| Extracted text |
Create a Pull Request so the model can be merged into the main branch.

# 5. [OPTIONAL] Create small map with model

### 5.1 Setup

In [None]:
bbox_name = "Togo_2019_demo"
bbox = BBox(min_lat=6.31, max_lat=6.34, min_lon=1.70, max_lon=1.74)
dest_bucket = "crop-mask-tifs2"
start_date= date(2019, 2, 1)
end_date= date(2020,2,1)
prefix = f"{bbox_name}_{start_date}_{end_date}"
print(bbox.url)

temp_dir = tempfile.gettempdir()
auth.authenticate_user()

### 5.2 Download earth observation data for entire region (bbox)

In [None]:
client = storage.Client()
cloud_tif_list_iterator = client.list_blobs(dest_bucket, prefix=prefix)
cloud_tif_list = [
    blob.name
    for blob in tqdm(cloud_tif_list_iterator, desc="Loading tifs already on Google Cloud")

| Given task 1 |
Convert the entries into a numbered list with blank lines dropped, starting at the line that has "Click The Sandbox SAND coin logo" and running through the last of the entries. Leave the pictures out.
| Given task 2 |
Carry on the notebook text about making a small map with the model from the point where it stops.
The text and the entries are unrelated to each other.

| Item position entries |
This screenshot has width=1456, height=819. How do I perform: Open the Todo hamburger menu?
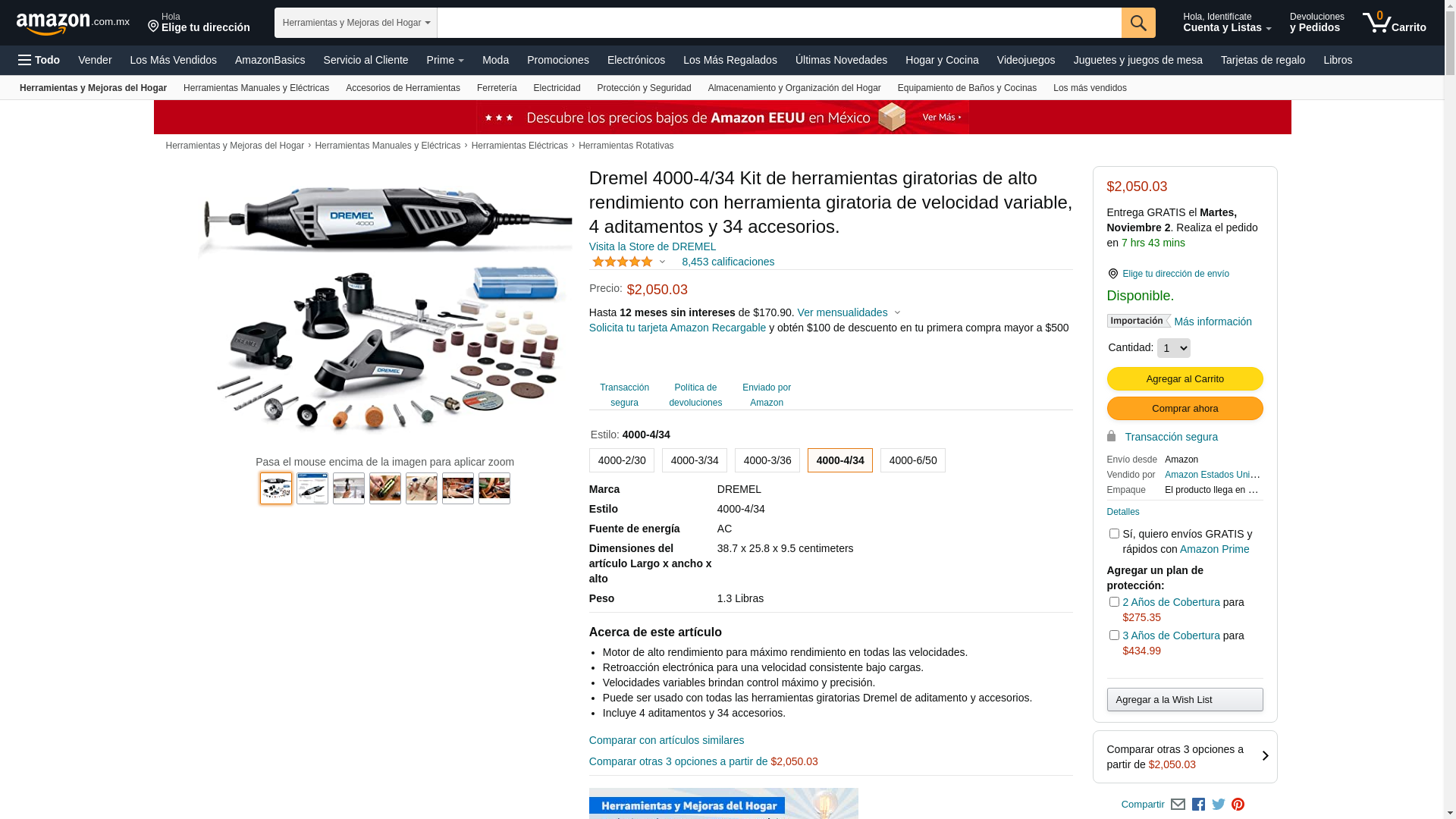tap(39, 60)
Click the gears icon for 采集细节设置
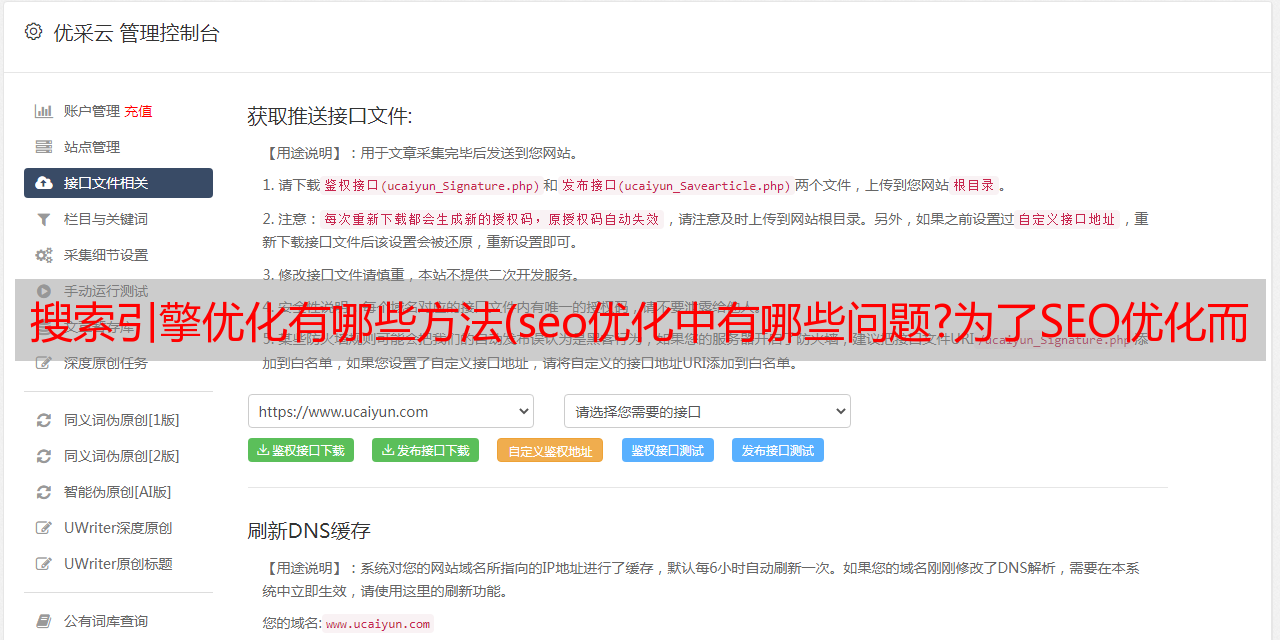Viewport: 1280px width, 640px height. click(x=44, y=255)
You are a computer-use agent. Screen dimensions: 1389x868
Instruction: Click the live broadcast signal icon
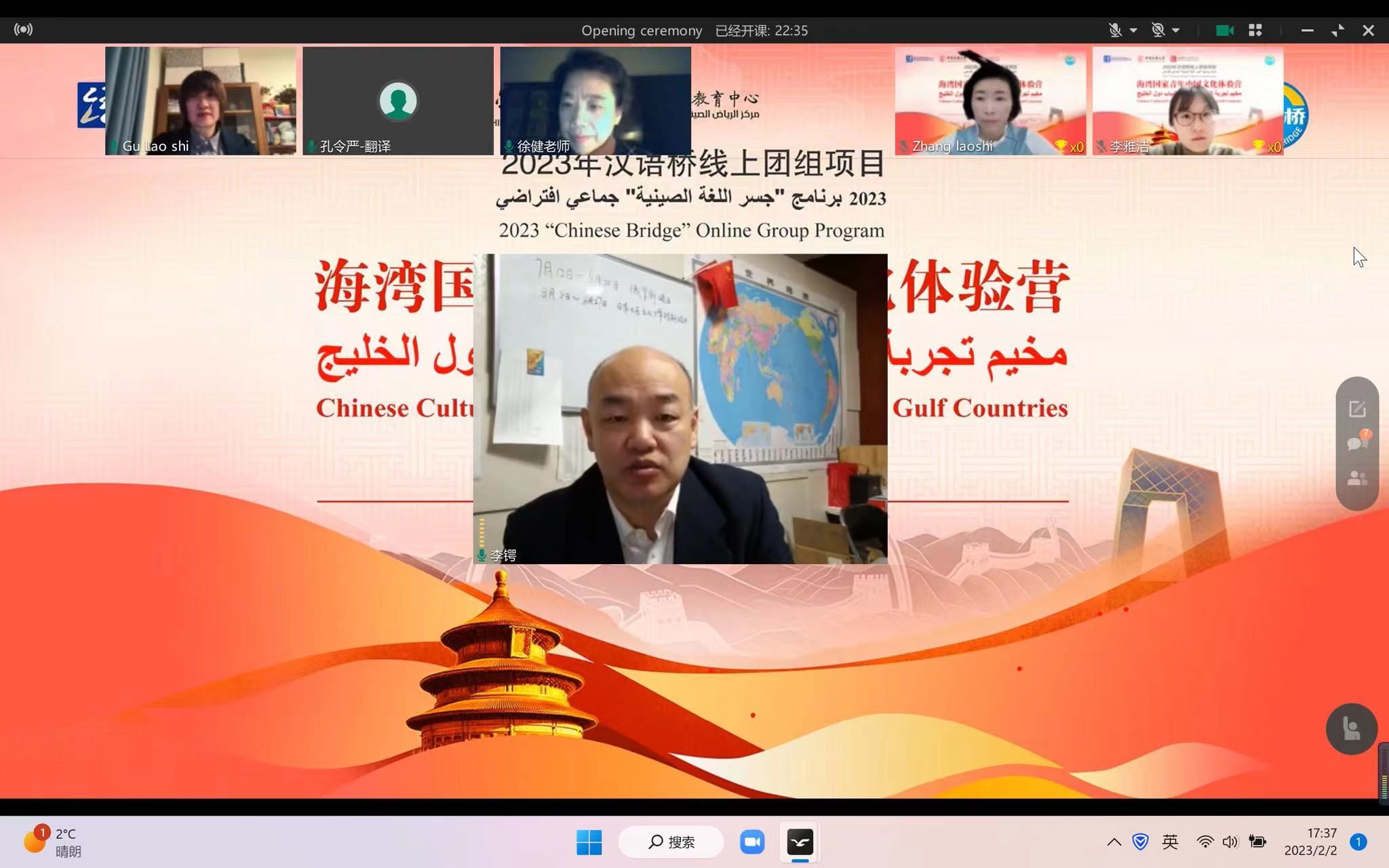(23, 29)

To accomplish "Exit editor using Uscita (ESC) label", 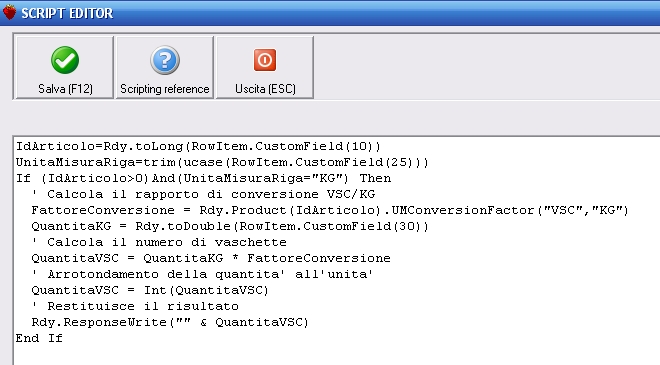I will tap(265, 89).
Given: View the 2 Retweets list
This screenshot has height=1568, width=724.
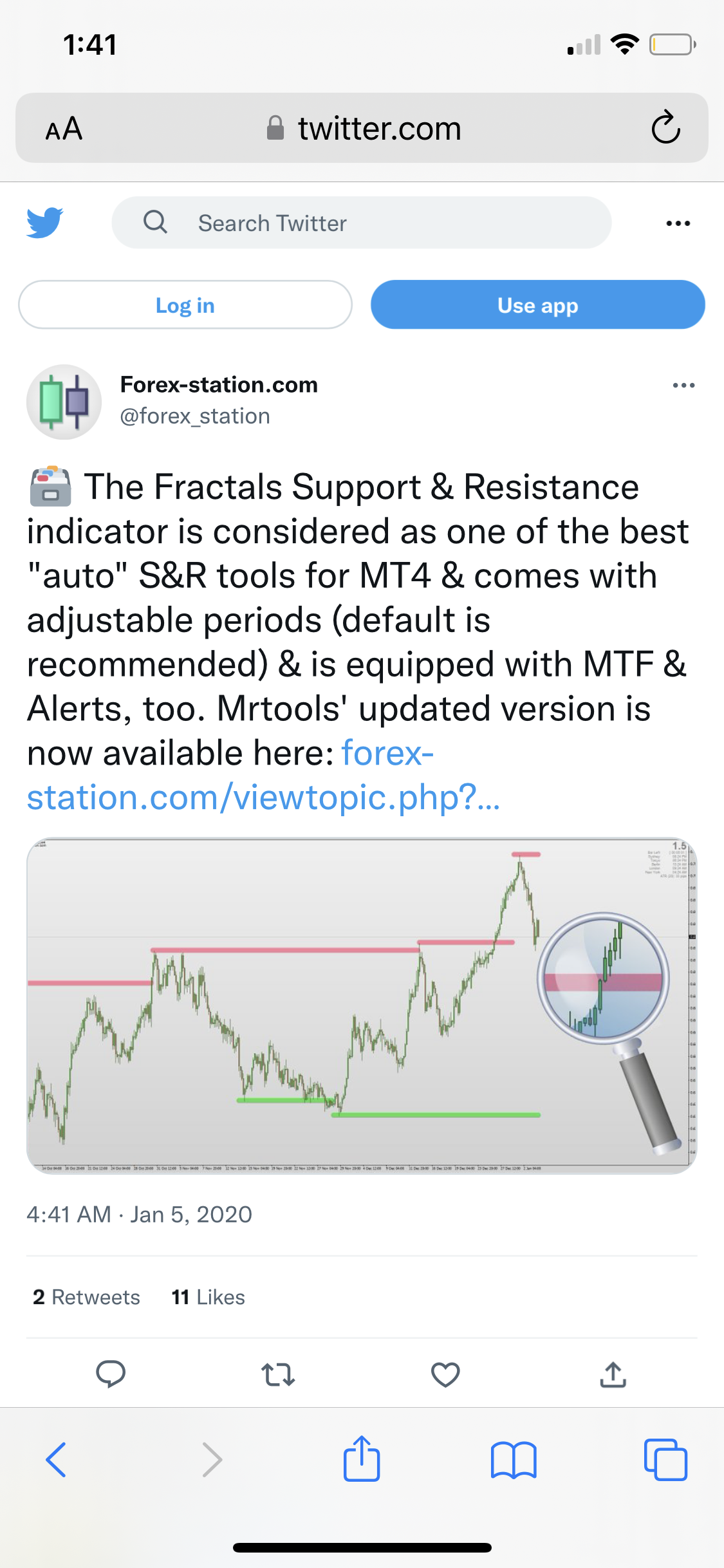Looking at the screenshot, I should point(86,1297).
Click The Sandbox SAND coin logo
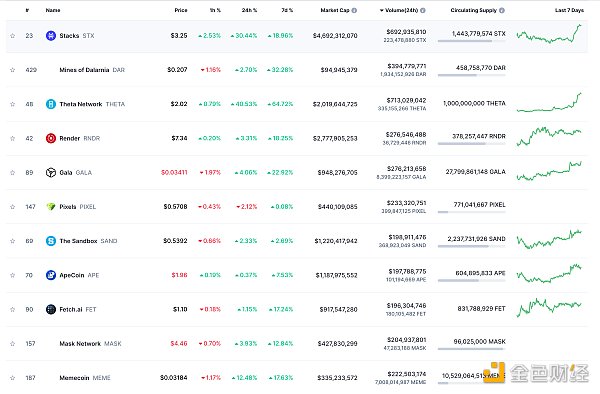600x394 pixels. [x=51, y=241]
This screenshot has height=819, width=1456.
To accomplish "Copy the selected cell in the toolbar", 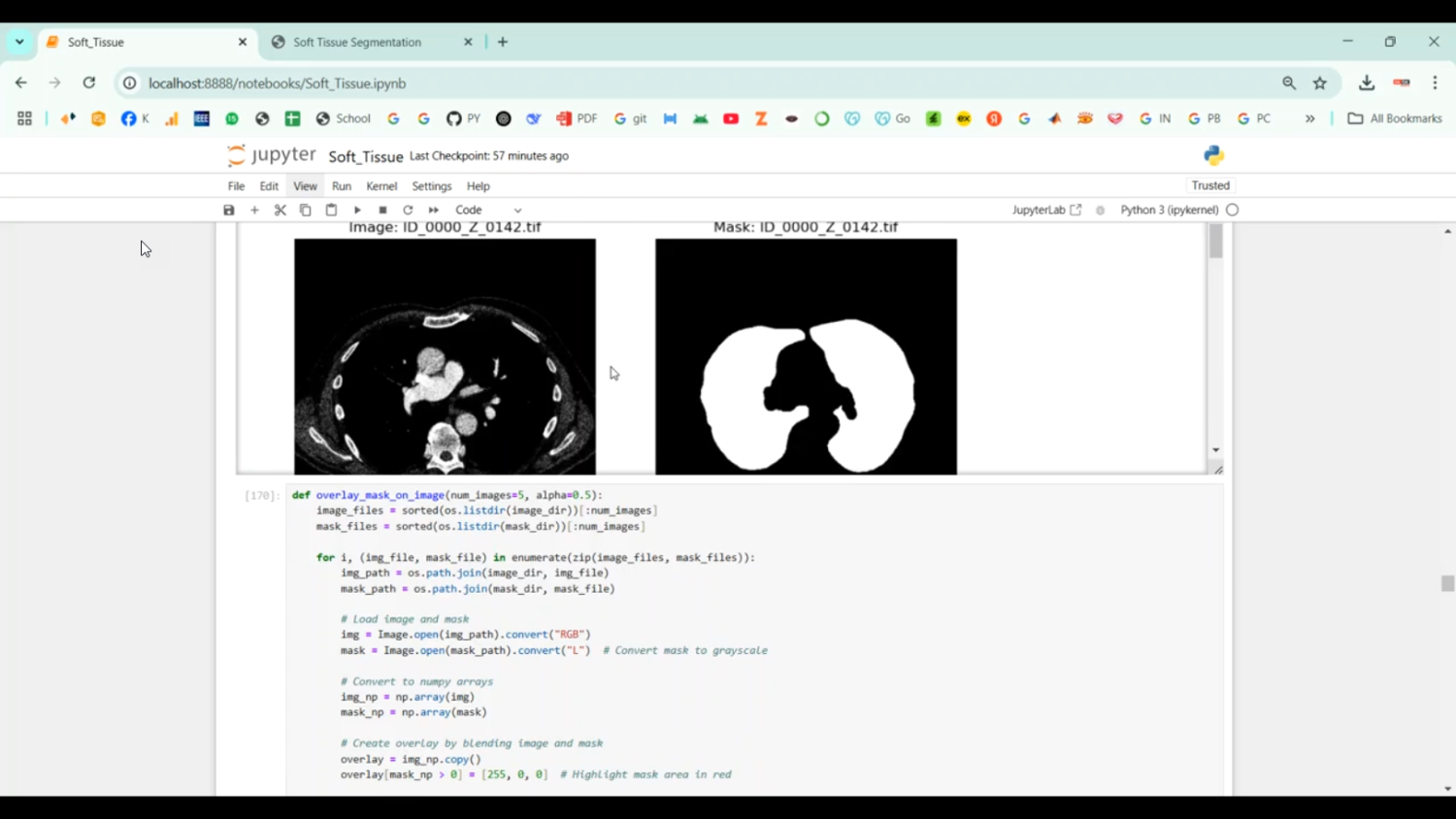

| Exercise answer 1 |
1. Click The Sandbox SAND coin logo
2. 600x394 pixels. [x=51, y=241]
3. This screenshot has height=819, width=1456.
4. To accomplish "Copy the selected cell in the toolbar", 

| Exercise answer 2 |
]

if len(cloud_tif_list) == 0:
  !earthengine authenticate
  EarthEngineExporter(check_ee=False, check_gcp=False, dest_bucket=dest_bucket).export_for_bbox(    
    bbox=bbox,
    bbox_name=bbox_name,
    start_date=date(2019, 2, 1),
    end_date=date(2020,2,1),
    metres_per_polygon=50000,
    file_dimensions=256
  )
  print("Earth observation data is being exported, progress: https://code.earthengine.google.com/tasks")
else:
  bucket = storage.Client().bucket(dest_bucket)
  local_tif_paths = []
  for gs_path in tqdm(cloud_tif_list, desc="Downloading tifs"):
    local_path = Path(f"{temp_dir}/{gs_path.replace('/', '_')}")
    if not local_path.exists():
      bucket.blob(gs_path).download_to_filename(local_path)
    local_tif_paths.append(local_path)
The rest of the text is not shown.